= Supplied data =

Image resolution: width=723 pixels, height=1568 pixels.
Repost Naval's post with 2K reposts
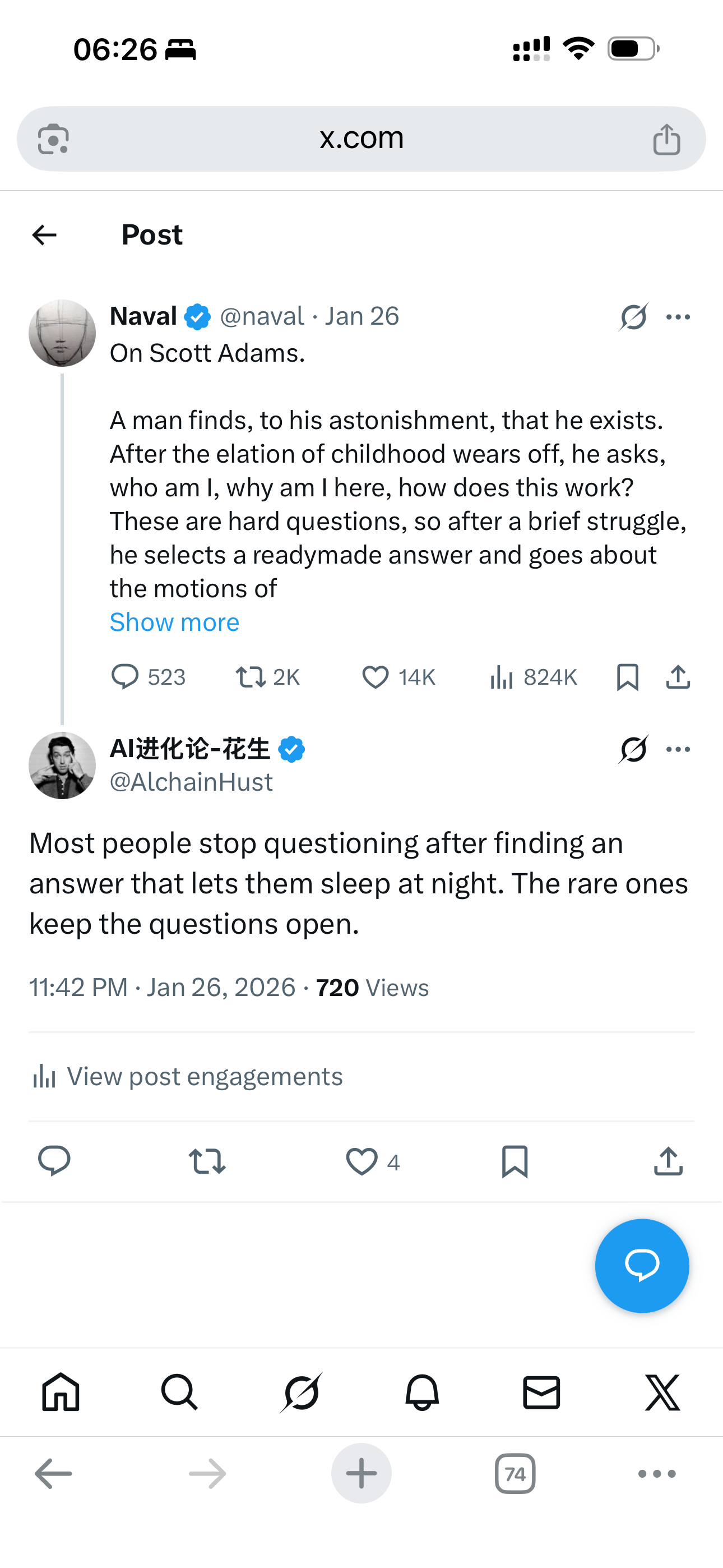click(250, 677)
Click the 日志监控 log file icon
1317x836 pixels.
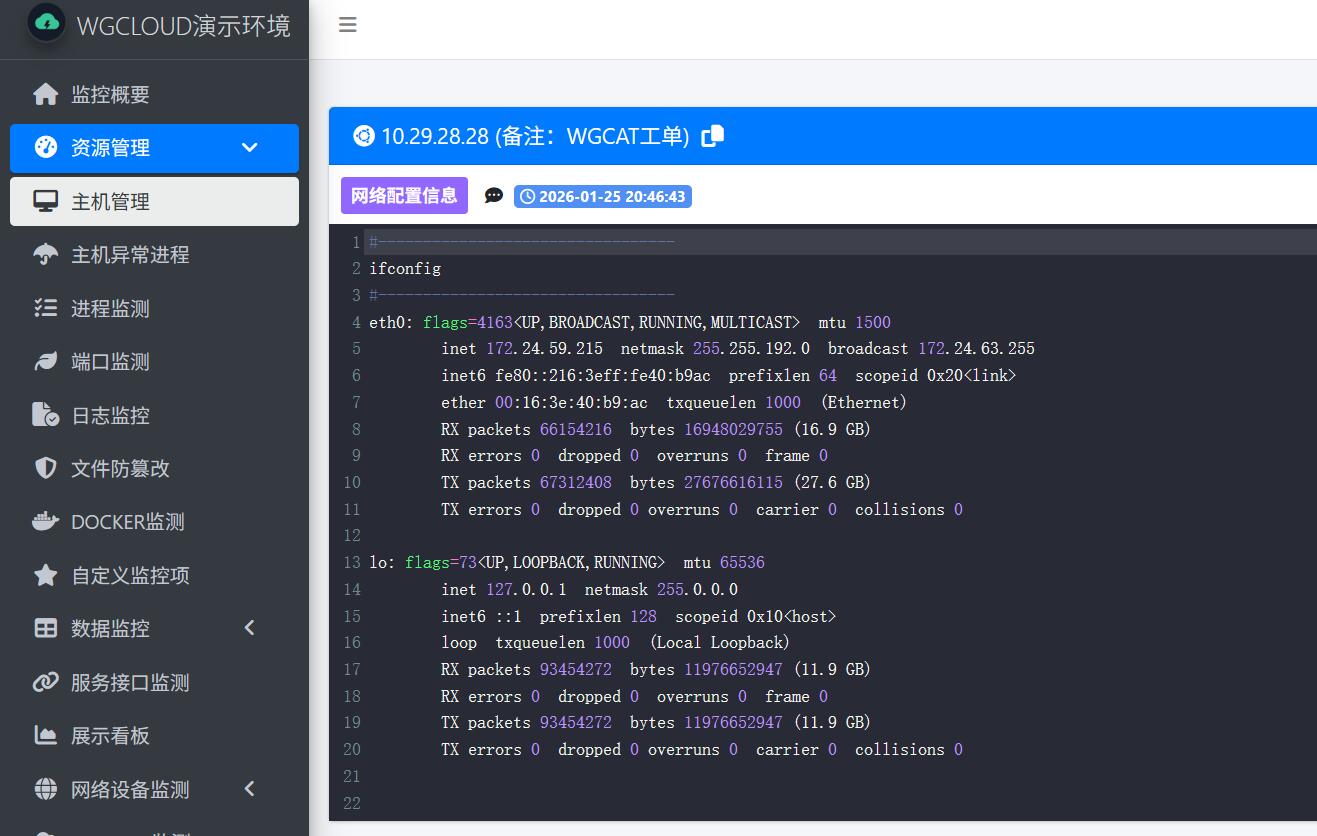click(45, 414)
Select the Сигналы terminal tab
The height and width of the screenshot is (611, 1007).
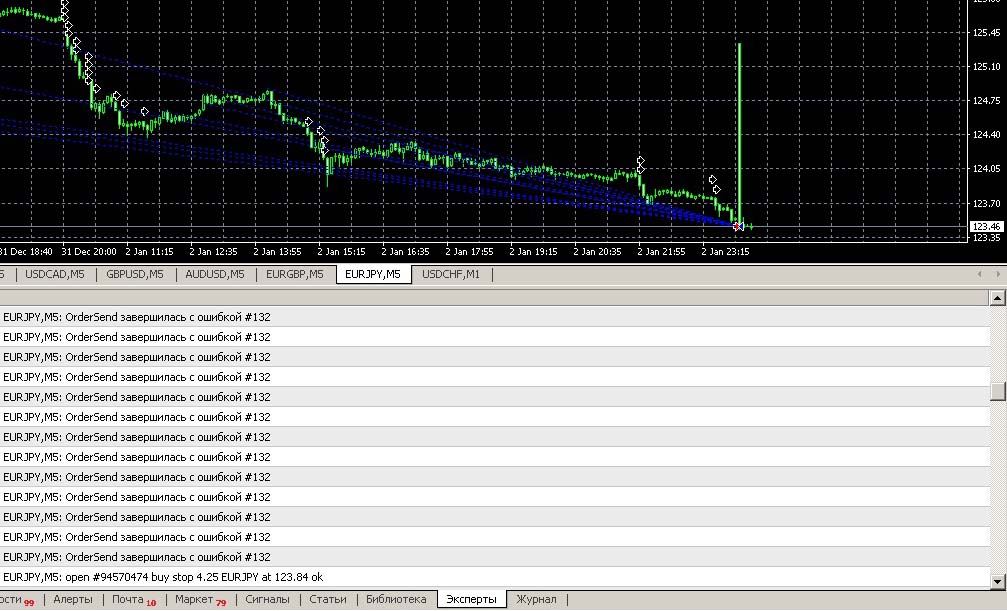coord(267,599)
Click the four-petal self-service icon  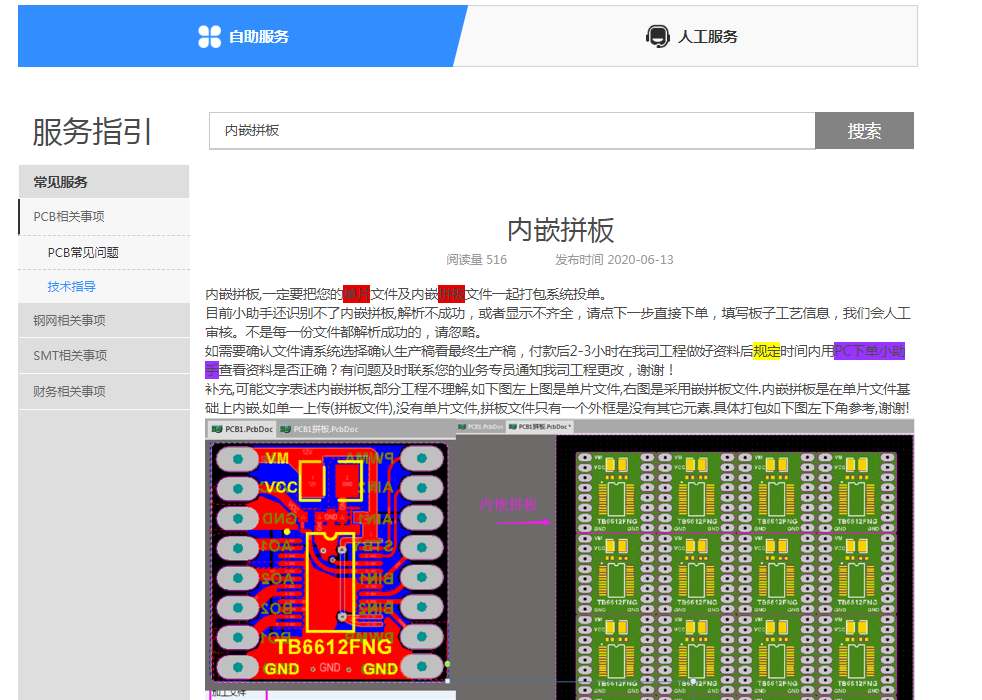coord(209,37)
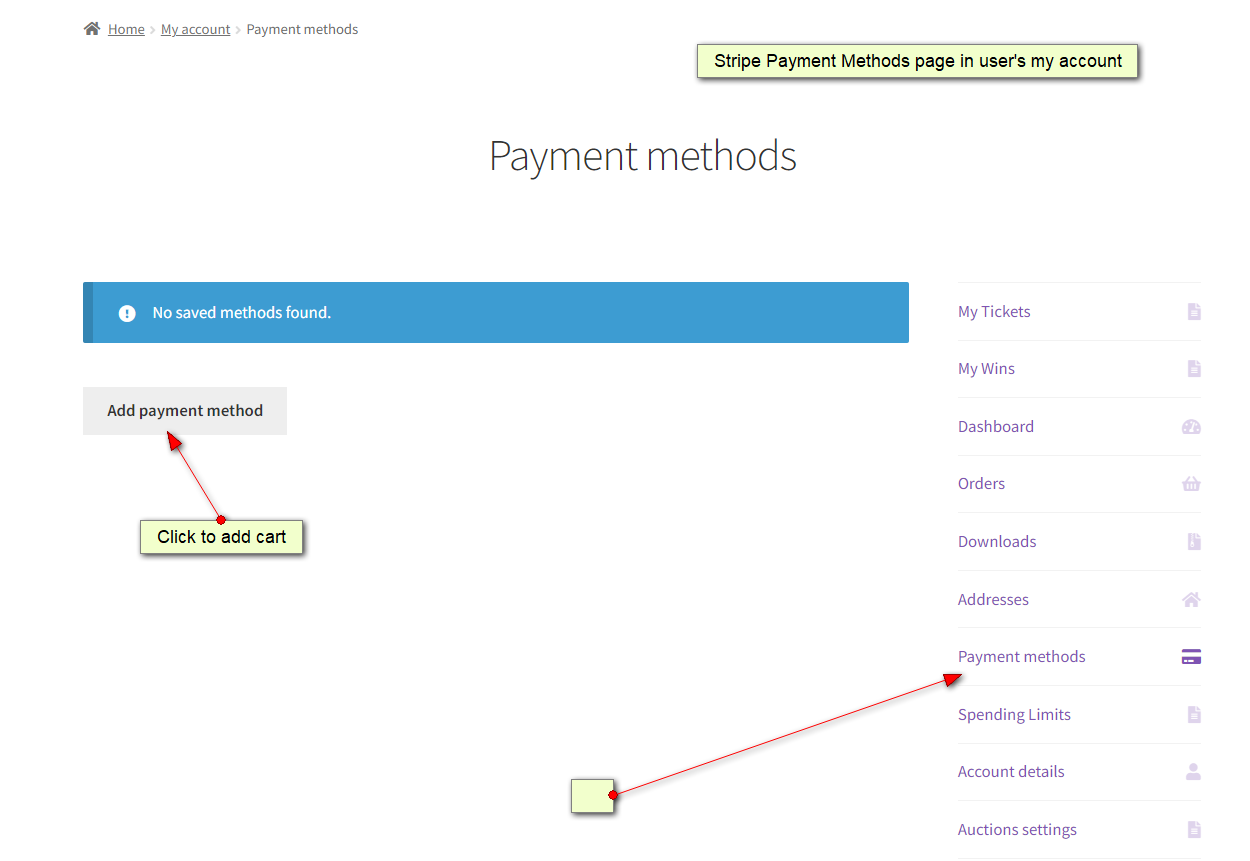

= Request =
Gather every line from the items above that contains the string "width", copying each one in full. Case counts.

= Solution for this problem =
Image resolution: width=723 pixels, height=1568 pixels.
The height and width of the screenshot is (611, 1007).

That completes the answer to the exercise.